Required action → The data must be transcribed exactly, with no line missing.

Material for this task →

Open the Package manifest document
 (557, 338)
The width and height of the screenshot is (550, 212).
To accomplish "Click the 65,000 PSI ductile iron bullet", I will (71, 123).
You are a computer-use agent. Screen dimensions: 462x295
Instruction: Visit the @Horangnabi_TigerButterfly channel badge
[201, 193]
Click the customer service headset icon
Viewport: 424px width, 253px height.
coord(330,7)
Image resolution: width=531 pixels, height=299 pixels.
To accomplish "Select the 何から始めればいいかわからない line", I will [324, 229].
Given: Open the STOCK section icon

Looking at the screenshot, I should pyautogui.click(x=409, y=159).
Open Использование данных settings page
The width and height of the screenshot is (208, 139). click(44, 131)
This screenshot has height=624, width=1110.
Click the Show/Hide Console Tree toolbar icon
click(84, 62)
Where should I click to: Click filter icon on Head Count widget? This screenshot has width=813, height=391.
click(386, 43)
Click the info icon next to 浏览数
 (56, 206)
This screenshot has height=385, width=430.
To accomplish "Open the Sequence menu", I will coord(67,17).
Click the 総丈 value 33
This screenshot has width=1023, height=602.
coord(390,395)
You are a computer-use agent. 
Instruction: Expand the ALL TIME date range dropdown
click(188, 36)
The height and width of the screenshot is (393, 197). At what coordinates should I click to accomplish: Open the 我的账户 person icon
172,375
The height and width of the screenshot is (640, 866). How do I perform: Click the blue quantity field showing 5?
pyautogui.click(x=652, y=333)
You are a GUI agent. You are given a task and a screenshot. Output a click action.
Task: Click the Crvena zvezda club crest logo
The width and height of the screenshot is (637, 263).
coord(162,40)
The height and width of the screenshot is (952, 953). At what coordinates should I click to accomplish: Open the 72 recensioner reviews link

Solution for this task →
Open the Package manifest document
 (557, 338)
The width and height of the screenshot is (550, 212).
To accomplish "Click the 65,000 PSI ductile iron bullet", I will (71, 123).
You are a computer-use agent. Screen dimensions: 462x295
Instruction: Visit the @Horangnabi_TigerButterfly channel badge
[201, 193]
Click the customer service headset icon
Viewport: 424px width, 253px height.
coord(330,7)
Image resolution: width=531 pixels, height=299 pixels.
To accomplish "Select the 何から始めればいいかわからない line", I will [324, 229].
Given: Open the STOCK section icon

Looking at the screenshot, I should pyautogui.click(x=409, y=159).
Open Использование данных settings page
The width and height of the screenshot is (208, 139). click(44, 131)
This screenshot has height=624, width=1110.
Click the Show/Hide Console Tree toolbar icon
click(84, 62)
Where should I click to: Click filter icon on Head Count widget? This screenshot has width=813, height=391.
click(386, 43)
Click the info icon next to 浏览数
 (56, 206)
This screenshot has height=385, width=430.
To accomplish "Open the Sequence menu", I will coord(67,17).
Click the 総丈 value 33
This screenshot has width=1023, height=602.
coord(390,395)
You are a computer-use agent. 
Instruction: Expand the ALL TIME date range dropdown
click(188, 36)
The height and width of the screenshot is (393, 197). At what coordinates should I click to accomplish: Open the 我的账户 person icon
172,375
The height and width of the screenshot is (640, 866). How do I perform: Click the blue quantity field showing 5?
pyautogui.click(x=652, y=333)
You are a GUI agent. You are given a task and a screenshot. Output a click action.
Task: Click the Crvena zvezda club crest logo
The width and height of the screenshot is (637, 263).
coord(162,40)
The height and width of the screenshot is (952, 953). At what coordinates should I click to accomplish: Open the 72 recensioner reviews link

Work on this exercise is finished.